Where investors are biting
Activity this year has been strongest in Japan and Australia, which look set to “take back its rightful seats” as the most active markets before the pandemic, according to Li, albeit for different reasons.
“Deal activity in Japan continues to be supported by favorable interest rates and deep capital markets,” says Li. “Meanwhile, the high interest rates in Australia could pressure owners into selling their assets to release capital to reduce their leverage.”
In the first half of 2023, both markets outperformed the rest of Asia Pacific, with Japan and Australia/New Zealand recording $1.54 billion and $820 million in deals respectively, JLL data shows.
Hotels recovery imminent
The recovery — and emergence — of certain segments could further buoy trading performance in the hotels sector. Among the bright spots are assets in the luxury, resorts, and co-living segments, all of which have proven resilient since the pandemic, says Li.

▸ Dataset extract:

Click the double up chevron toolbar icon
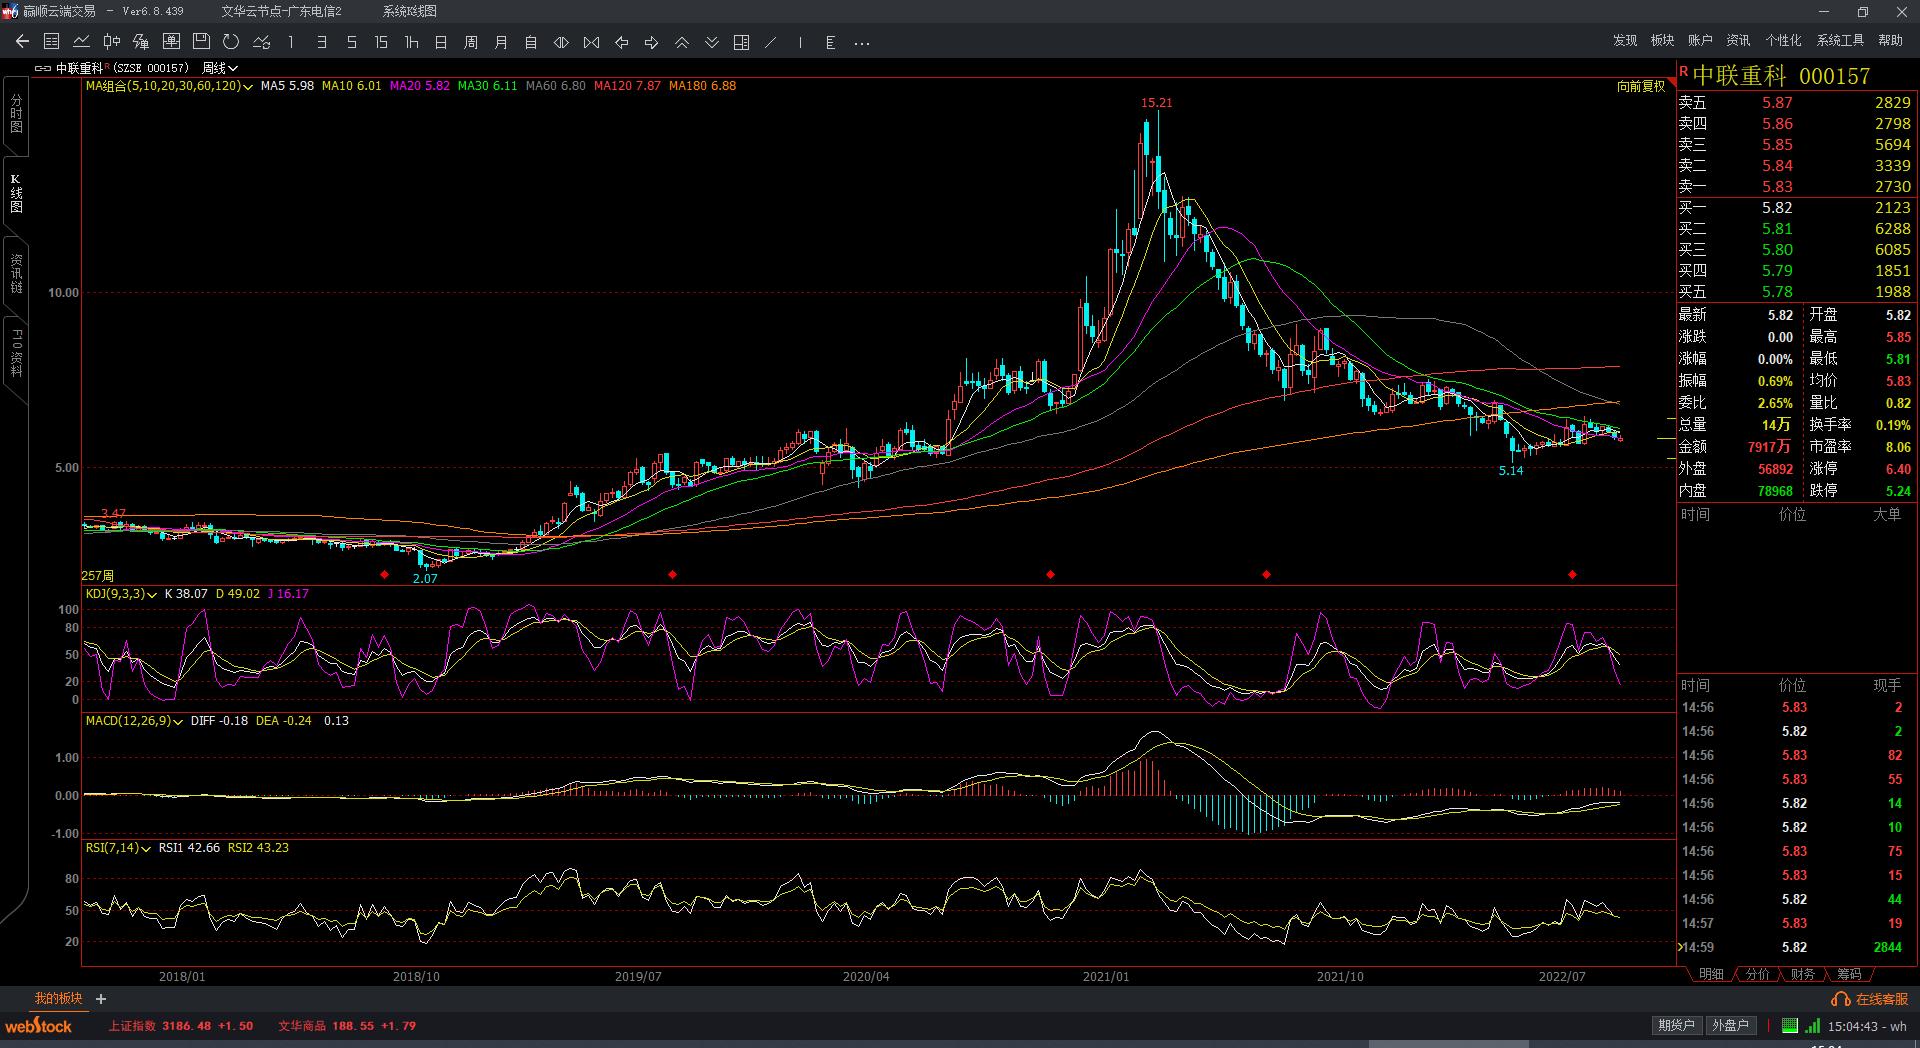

▸ Work to complete:
[a] In the hotel investment text, what deal total did JLL data show for Japan in the first half of 2023?
[b] From the hotel investment text, repeat word for word the part that opens with the words containing "Where investors are" and closes with "JLL data shows.".

▸ Outputs in order:
[a] $1.54 billion.

[b]
Where investors are biting
Activity this year has been strongest in Japan and Australia, which look set to “take back its rightful seats” as the most active markets before the pandemic, according to Li, albeit for different reasons.
“Deal activity in Japan continues to be supported by favorable interest rates and deep capital markets,” says Li. “Meanwhile, the high interest rates in Australia could pressure owners into selling their assets to release capital to reduce their leverage.”
In the first half of 2023, both markets outperformed the rest of Asia Pacific, with Japan and Australia/New Zealand recording $1.54 billion and $820 million in deals respectively, JLL data shows.